El interés de Barcelona en el delantero argentino Julián Álvarez sigue vigente, siendo uno de los objetivos prioritarios del club a pesar de los obstáculos en la posible negociación.
Los medios españoles informan que los canales de comunicación entre Barcelona y Atlético de Madrid continúan abiertos, esperando avances significativos tras la finalización del Mundial 2026.
Álvarez tiene contrato con Atlético hasta 2030 y cuenta con una cláusula de rescisión de 500 millones de euros, lo que complica las negociaciones. Aun así, se informa que el jugador estaría dispuesto a unirse al Barcelona.
Barcelona considera a Álvarez una incorporación clave para reforzar su ataque, tomando en cuenta su posición y cualidades ofensivas. El club mantiene una postura de disciplina financiera tras lograr cumplir con las normativas de gasto de La Liga.
Atlético continúa declarando públicamente que no está dispuesto a vender a uno de sus jugadores más importantes, sin embargo, los cambios en la situación y el deseo del jugador de afrontar un nuevo reto podrían abrir la puerta a futuras conversaciones.

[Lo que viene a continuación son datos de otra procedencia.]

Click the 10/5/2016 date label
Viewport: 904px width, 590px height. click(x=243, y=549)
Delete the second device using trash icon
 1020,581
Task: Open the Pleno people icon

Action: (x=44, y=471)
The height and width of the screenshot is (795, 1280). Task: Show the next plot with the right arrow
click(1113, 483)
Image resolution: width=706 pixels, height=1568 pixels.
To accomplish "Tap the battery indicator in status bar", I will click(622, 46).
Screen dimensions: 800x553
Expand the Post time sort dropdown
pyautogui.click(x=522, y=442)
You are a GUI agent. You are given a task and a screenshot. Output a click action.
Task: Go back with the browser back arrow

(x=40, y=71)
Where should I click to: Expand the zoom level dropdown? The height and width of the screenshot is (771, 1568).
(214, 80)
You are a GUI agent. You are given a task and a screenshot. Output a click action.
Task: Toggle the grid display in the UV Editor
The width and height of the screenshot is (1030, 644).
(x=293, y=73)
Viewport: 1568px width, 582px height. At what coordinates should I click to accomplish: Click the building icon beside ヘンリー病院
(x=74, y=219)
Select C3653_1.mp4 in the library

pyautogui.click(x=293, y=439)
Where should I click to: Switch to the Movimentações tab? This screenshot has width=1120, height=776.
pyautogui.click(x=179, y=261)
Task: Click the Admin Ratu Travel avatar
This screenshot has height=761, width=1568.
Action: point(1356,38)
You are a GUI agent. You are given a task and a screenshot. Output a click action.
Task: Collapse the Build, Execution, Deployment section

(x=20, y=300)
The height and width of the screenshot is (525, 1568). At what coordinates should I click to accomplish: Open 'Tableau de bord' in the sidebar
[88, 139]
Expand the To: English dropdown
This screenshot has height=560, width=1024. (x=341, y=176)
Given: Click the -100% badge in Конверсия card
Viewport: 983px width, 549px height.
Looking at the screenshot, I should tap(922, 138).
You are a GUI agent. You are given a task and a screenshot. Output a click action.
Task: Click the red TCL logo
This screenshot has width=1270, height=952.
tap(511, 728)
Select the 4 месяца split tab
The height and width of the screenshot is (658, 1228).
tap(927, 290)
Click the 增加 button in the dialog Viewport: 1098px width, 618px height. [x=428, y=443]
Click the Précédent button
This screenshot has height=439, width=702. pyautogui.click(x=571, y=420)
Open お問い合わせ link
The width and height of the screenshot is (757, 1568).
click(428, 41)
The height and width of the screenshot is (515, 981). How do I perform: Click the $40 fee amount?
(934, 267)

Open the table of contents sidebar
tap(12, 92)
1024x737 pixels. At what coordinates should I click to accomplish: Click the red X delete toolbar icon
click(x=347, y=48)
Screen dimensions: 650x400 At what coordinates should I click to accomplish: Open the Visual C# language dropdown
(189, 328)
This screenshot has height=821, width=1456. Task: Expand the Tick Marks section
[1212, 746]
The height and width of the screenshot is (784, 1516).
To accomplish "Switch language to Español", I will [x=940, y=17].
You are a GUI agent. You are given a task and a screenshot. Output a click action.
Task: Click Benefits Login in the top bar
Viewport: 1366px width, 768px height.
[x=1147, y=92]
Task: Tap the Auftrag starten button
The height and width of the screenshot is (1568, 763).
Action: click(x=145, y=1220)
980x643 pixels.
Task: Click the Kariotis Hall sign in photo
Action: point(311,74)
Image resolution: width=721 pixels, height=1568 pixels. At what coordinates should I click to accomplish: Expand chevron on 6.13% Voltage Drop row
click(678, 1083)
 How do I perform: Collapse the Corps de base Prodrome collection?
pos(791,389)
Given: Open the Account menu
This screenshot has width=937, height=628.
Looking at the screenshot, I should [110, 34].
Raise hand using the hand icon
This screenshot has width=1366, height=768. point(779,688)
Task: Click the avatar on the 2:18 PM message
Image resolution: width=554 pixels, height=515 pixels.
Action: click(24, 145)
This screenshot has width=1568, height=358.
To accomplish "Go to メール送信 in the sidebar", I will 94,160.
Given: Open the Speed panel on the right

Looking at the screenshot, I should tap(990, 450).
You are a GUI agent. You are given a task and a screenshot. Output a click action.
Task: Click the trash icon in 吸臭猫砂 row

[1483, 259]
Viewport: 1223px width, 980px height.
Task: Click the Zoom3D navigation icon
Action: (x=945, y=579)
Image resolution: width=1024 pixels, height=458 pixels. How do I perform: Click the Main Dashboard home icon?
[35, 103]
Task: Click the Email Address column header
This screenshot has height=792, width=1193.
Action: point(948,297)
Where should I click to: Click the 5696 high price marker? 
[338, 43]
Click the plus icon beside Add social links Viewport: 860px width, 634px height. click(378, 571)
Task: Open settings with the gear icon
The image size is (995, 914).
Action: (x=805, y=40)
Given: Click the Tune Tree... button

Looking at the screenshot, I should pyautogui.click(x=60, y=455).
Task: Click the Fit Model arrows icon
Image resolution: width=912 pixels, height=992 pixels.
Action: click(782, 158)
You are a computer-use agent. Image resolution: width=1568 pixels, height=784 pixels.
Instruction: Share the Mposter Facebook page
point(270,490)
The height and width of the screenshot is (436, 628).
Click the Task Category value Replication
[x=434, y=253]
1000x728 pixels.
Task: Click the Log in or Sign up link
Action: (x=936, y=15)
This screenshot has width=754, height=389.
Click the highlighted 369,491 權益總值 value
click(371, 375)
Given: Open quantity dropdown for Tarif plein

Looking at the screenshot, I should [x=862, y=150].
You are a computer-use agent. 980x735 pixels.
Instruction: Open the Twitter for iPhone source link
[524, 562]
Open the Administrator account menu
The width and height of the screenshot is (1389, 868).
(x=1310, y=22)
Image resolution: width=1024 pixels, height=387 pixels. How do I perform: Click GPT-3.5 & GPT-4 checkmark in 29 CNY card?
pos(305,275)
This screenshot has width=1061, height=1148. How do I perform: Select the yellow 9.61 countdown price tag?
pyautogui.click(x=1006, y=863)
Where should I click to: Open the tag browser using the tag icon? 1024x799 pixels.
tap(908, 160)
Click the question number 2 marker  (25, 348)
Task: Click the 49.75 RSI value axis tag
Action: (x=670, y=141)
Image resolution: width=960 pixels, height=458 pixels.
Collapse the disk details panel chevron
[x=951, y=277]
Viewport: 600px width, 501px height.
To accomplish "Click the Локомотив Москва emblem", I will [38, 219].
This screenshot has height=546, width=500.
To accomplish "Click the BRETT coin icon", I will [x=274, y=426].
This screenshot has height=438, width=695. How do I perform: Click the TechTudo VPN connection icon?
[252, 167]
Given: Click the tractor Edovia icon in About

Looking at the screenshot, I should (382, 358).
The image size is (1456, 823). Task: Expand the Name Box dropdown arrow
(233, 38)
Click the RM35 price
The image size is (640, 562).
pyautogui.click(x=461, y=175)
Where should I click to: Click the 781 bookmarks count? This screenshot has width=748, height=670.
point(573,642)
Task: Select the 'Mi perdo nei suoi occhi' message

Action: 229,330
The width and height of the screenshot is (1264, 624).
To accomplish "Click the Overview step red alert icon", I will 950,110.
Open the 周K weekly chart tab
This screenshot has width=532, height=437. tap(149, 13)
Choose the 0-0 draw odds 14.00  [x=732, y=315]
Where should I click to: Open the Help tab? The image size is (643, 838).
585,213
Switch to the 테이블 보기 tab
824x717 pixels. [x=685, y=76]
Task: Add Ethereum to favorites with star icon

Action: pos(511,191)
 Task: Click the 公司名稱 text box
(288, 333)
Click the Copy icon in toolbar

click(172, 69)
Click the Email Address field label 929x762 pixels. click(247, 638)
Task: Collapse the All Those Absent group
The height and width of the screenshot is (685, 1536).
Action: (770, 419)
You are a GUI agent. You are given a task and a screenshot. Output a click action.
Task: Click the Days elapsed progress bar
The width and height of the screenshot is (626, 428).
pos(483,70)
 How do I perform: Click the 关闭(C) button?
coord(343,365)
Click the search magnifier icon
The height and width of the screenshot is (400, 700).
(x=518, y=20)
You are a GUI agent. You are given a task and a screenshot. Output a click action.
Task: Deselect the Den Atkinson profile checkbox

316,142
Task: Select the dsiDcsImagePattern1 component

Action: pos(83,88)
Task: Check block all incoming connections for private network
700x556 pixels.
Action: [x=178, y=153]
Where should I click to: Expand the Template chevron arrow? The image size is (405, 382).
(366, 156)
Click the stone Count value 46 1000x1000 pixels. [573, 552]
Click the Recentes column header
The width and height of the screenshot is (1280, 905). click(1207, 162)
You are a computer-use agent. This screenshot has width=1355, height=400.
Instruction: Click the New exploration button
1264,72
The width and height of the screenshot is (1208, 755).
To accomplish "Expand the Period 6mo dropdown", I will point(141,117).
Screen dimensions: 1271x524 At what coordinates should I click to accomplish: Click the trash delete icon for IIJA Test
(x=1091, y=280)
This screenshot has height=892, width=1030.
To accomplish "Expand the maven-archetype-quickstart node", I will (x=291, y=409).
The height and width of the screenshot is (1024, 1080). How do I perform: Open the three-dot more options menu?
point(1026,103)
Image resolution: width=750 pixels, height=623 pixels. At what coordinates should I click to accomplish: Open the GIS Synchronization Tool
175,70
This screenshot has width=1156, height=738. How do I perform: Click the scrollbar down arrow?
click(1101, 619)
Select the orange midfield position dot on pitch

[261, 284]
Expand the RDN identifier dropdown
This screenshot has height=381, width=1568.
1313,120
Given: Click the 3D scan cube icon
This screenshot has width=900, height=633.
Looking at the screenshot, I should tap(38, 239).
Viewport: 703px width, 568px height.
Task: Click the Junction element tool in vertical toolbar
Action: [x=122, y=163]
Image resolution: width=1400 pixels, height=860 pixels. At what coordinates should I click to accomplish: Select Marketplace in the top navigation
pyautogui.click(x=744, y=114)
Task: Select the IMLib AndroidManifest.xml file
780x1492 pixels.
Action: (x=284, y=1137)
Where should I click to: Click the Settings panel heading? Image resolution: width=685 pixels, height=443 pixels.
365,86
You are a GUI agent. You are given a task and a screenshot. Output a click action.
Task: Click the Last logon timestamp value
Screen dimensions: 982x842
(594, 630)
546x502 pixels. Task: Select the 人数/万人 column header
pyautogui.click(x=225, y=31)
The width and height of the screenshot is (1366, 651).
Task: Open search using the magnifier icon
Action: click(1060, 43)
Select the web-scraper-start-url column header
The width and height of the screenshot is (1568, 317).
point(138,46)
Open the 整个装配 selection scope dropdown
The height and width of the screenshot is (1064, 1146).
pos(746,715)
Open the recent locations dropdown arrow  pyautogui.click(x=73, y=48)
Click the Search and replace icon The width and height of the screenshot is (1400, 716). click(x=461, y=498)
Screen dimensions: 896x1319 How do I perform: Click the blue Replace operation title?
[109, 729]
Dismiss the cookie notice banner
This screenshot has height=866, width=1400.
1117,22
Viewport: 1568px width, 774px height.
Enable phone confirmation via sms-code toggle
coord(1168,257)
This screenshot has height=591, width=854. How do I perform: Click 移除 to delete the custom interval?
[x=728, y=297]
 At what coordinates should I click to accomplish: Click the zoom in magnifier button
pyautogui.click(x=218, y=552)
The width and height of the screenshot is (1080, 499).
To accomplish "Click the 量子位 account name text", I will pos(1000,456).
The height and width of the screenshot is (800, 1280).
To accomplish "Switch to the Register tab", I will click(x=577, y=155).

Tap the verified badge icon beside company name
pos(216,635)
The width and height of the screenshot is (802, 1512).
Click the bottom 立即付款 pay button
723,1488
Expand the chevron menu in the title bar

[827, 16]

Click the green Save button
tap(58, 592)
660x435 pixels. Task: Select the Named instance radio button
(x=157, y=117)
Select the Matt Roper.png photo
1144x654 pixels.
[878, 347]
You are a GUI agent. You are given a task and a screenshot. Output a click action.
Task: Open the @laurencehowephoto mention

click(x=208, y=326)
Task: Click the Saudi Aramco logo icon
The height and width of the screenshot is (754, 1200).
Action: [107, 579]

Se espera que las discusiones formales ocurran después del Mundial, cuando todas las partes tengan claridad sobre sus objetivos para la próxima temporada.
A pesar del interés, Barcelona no tiene intención de acercarse a la valoración alrededor de 150 millones de euros que Atlético solicita, considerando dicha cifra excesiva respecto a la actualidad financiera del club.